WORK REQUEST:
Only one span of the listing below is wanted: the lines from the one with "Task: Open the build job details" through the one with "This screenshot has width=1092, height=676.", reproduced exactly, both ends kept.

DATA UNDER STUDY:
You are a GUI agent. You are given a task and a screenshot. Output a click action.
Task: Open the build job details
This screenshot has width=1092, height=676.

* * *

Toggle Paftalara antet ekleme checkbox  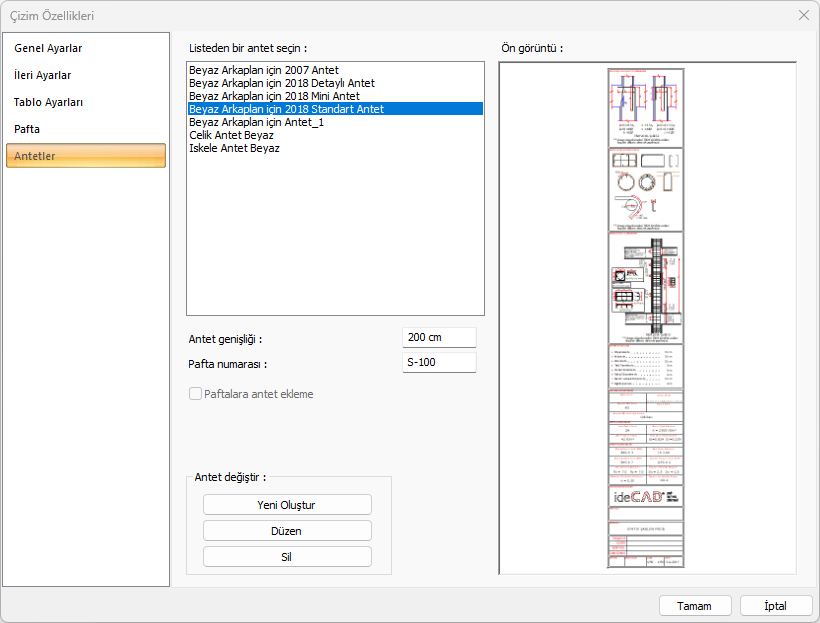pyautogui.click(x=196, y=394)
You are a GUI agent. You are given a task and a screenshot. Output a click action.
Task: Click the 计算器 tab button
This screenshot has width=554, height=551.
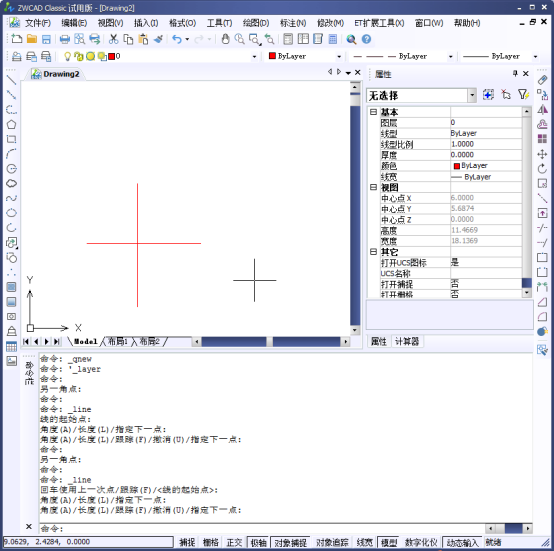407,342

--

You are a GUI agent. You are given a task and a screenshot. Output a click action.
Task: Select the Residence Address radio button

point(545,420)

ANSWER SPACE:
Task: Open the build job details
This screenshot has width=1092, height=676.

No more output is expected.